Saturday, December 16, 2006

New club approval a blow for saturation point theorists

Received the report yesterday of the Land & Environment Court appeal for the Hungry Jacks site DA that has got the temperance union all squealing, more so since they lost.

Seems like there was a lot of fuss about "saturation point" until it was discovered that there is no info defining what it means. Expect there will now be some new study with patching policy drawn up to neatly slot these DA's into - or out of.

Of course the several arguments in favour of concentration, and the social forces that create precincts like Kings Cross in every major city, are ignored by the anti-fun brigade.

Mind you, it’s a pity the developers of these super pubs are not more culturally sensitive and active while they splash around their poker machine profits. This also raises again the question of rental levels. The asking price of $5-6,000 per week for the site simply drove off all potential tenants. Upshot: the site was sold to entertainment moguls.
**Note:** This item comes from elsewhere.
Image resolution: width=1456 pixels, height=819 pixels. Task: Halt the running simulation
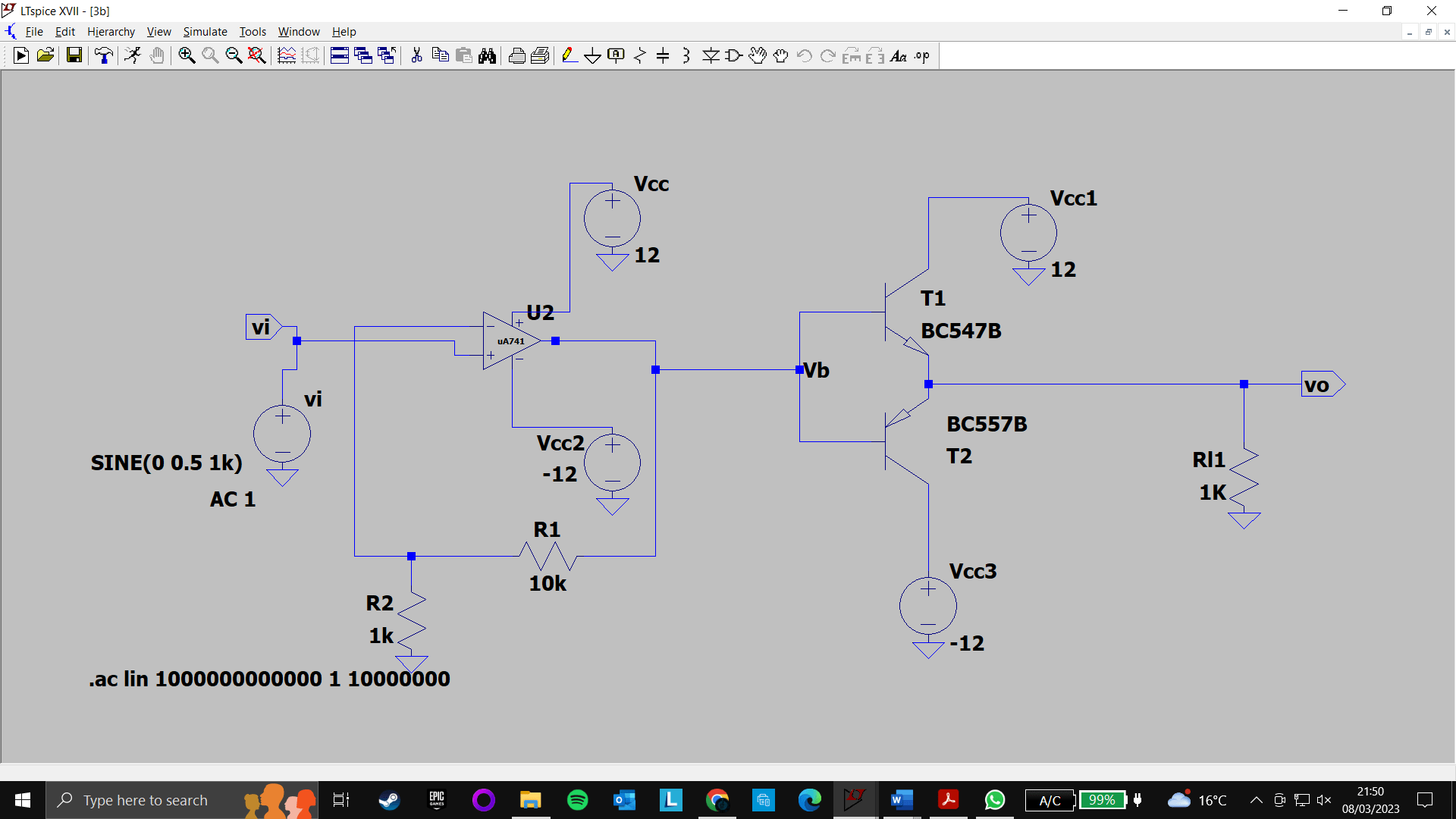click(133, 55)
In the end though, it’s better for Kings Cross to have an occupied street frontage than a vacant one.

The Court's Planner also said the planning intent for the Kings Cross Entertainment Precinct (which contains a strong component of entertainment oriented activities which set it apart from other urban villages) is to recognise and encourage entertainment uses in the precinct. As such, the proposal is appropriate for the site.

So there! I guess the Court said "if you don't like it, why don't you move?" in a different set of words this time.

Won't be the last we hear about it I'm sure.

Wednesday, December 13, 2006

Paul Sheehan loses the plot

Author Paul Sheehan covered himself in shame on Monday with a rant about the Medically Supervised Injecting Centre, published in the SMH. The rant was lifted straight from the local far right Liberal line that all the problems of Kings Cross are down to the centre (even though a careful look will reveal that the decline of retail shopping strips is getting worse throughout the inner city, including Oxford Street, Glebe and Norton Street).

In ranting about the high costs of the MSIC and harm minimisation programs for junkies, he ignores the infinitely higher cost of jailing people for drug crimes, even as we continue building jails and filling them mostly with drug-related offenders. That’s a prohibition argument but Sheehan (and the SMH) refuse to argue within that frame.

I estimate 90% of drug-related damage is in fact down to prohibition -- the system that creates the space for the criminal black market that operates worldwide. Prohibition creates the ‘crimes’ it seeks to eliminate.

Sheehan also quotes an author who points out that all this money is spent on people who are ‘architects of their own downfall’. What rubbish -- Something like 85% of these people, before they created their drug problems, are illiterate or have severe learning difficulties, have mental problems, and/or have experienced major trauma in their lives (things like seeing your brother murdered by your father). They cannot function in this society and they cannot keep their drugs under control either. Sheehan fails to offer any better solution to the problem but his clear implication is that these people should be left in the gutter to die -- like they used to before the MSIC. Paul should look up the word ‘redemption’ in his dictionary and reflect on it.

Living in Kings Cross, I am acquainted with a lot of these people and one frequent factor I notice besides lack of teeth is a lack of intelligence in its classic sense.

When it comes to emotional intelligence though, a lot of them would leave Paul Sheehan gasping.

Sheehan shows his ignorance by mentioning ice and ecstasy in the same breath. Read what Dr Norman Swan wrote about ecstacy on the ABC’s quantum program by clicking the headline. Do your research, Paul!

Curiously, Sheehan does a U-turn at the end of his story and flirts with the opposite point of view. But he still babbles emotively about the government, because of the MSIC, being ‘involved in the heroin trade’ which in fact would go a long way to solving the problems and would virtually eliminate drug-related crime. In ignoring prohibition (which is listed as a classic example of fallacy in my Logic textbook) he ignores the prime factor in this whole saga.